Our friend Chris — from way back in the hazy past of high school — stopped by for the day. He was in Florida for a bunch of family-related things (weddings and some vacation and stuff.)
Nothing more helpful than a steady, extra pair of hands to work on a fiddly little job. We look to keep our anchors lashed down solidly; but the lashing isn't always enough security.
A few times, now, we've had an anchor jump out of its roller and chafe through it's lashings.
Most recently, this happened when we were out in 6' seas. See "Bail Out— Plan B — Abort Abort." The line we used to keep the anchor from bouncing all around the bowsprit finally chafed through. CA suggested we use some wire rope that won't easily chafe through.
Chris and I bought some clamps, cut some wire rope and didn't drop a nut or a tool into the Ortega River. Total Victory.

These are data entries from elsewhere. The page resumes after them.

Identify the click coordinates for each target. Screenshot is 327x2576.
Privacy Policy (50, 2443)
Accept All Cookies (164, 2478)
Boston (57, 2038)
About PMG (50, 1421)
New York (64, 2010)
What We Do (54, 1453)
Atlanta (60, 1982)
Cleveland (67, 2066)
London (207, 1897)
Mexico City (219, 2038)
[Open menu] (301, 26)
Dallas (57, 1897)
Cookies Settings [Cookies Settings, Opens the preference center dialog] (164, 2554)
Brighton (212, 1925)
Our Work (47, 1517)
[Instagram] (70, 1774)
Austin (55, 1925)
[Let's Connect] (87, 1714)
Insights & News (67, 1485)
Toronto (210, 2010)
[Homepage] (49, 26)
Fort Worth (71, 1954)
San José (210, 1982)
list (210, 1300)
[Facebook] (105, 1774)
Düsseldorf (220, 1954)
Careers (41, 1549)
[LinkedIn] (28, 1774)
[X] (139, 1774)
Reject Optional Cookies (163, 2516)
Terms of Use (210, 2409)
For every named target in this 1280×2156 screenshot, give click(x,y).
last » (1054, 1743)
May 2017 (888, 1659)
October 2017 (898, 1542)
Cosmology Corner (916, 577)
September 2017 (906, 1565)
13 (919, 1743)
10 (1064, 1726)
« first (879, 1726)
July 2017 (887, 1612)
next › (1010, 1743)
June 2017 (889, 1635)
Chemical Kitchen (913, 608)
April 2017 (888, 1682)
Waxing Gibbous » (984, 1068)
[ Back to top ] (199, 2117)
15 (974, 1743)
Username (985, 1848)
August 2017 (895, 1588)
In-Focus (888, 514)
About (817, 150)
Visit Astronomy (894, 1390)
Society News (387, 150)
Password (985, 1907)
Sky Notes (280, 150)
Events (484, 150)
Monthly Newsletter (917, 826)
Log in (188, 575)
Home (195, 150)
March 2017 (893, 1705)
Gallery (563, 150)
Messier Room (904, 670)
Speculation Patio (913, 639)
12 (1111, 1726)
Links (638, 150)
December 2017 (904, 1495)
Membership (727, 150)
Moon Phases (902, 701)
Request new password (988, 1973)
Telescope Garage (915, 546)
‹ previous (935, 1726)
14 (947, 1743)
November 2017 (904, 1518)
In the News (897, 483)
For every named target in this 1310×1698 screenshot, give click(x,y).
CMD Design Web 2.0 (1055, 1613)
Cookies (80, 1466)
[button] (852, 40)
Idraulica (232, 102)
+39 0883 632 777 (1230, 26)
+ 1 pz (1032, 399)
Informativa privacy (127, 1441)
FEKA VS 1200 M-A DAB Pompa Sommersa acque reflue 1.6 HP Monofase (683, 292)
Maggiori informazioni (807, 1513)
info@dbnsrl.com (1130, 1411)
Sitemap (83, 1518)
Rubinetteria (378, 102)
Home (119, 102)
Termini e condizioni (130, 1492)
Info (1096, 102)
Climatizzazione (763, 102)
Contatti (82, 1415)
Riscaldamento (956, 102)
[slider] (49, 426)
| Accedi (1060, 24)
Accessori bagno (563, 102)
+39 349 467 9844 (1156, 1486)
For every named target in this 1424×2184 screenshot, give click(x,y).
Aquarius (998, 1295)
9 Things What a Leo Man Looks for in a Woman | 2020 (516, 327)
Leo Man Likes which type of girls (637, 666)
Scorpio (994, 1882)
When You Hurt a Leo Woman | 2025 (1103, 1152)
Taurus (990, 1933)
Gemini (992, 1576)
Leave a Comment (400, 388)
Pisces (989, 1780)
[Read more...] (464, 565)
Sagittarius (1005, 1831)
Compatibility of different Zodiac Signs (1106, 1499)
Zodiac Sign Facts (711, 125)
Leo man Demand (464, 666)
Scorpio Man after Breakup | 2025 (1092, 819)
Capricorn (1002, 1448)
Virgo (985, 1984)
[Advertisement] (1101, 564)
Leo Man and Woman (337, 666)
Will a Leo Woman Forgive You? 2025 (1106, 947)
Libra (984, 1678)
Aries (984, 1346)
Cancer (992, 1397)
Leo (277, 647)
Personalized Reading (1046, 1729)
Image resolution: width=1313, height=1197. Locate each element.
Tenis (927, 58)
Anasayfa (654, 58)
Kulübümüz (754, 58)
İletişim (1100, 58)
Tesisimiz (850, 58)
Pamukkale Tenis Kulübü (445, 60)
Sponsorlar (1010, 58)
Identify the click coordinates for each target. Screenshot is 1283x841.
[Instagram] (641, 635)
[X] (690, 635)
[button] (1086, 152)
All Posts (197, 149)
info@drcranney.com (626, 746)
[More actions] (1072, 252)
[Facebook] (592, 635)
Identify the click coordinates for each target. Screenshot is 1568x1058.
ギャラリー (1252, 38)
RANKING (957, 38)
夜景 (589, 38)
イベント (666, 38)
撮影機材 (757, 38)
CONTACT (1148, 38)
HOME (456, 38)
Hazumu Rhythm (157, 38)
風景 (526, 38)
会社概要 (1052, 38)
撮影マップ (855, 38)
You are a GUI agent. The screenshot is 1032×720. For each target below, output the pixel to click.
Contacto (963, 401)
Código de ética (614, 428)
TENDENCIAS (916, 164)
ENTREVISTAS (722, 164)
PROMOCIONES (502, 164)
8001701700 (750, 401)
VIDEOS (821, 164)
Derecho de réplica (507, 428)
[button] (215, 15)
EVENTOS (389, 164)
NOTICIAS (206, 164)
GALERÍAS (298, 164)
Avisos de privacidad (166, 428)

One of the Whitby Old Salts told us to wash our toe-rail once each year in a mixture of ammonia and water. It cleans the crud out of the teak's pores, restores the color and improves the longevity of the wood.
On the left is where CA scrubbed with ammonia and water: ½ c. ammonia in 1 gal. water. On the right is the grey toe rail with several years of salt and sun. Wow.
She's doing all the external teak as fast as she can. What a difference.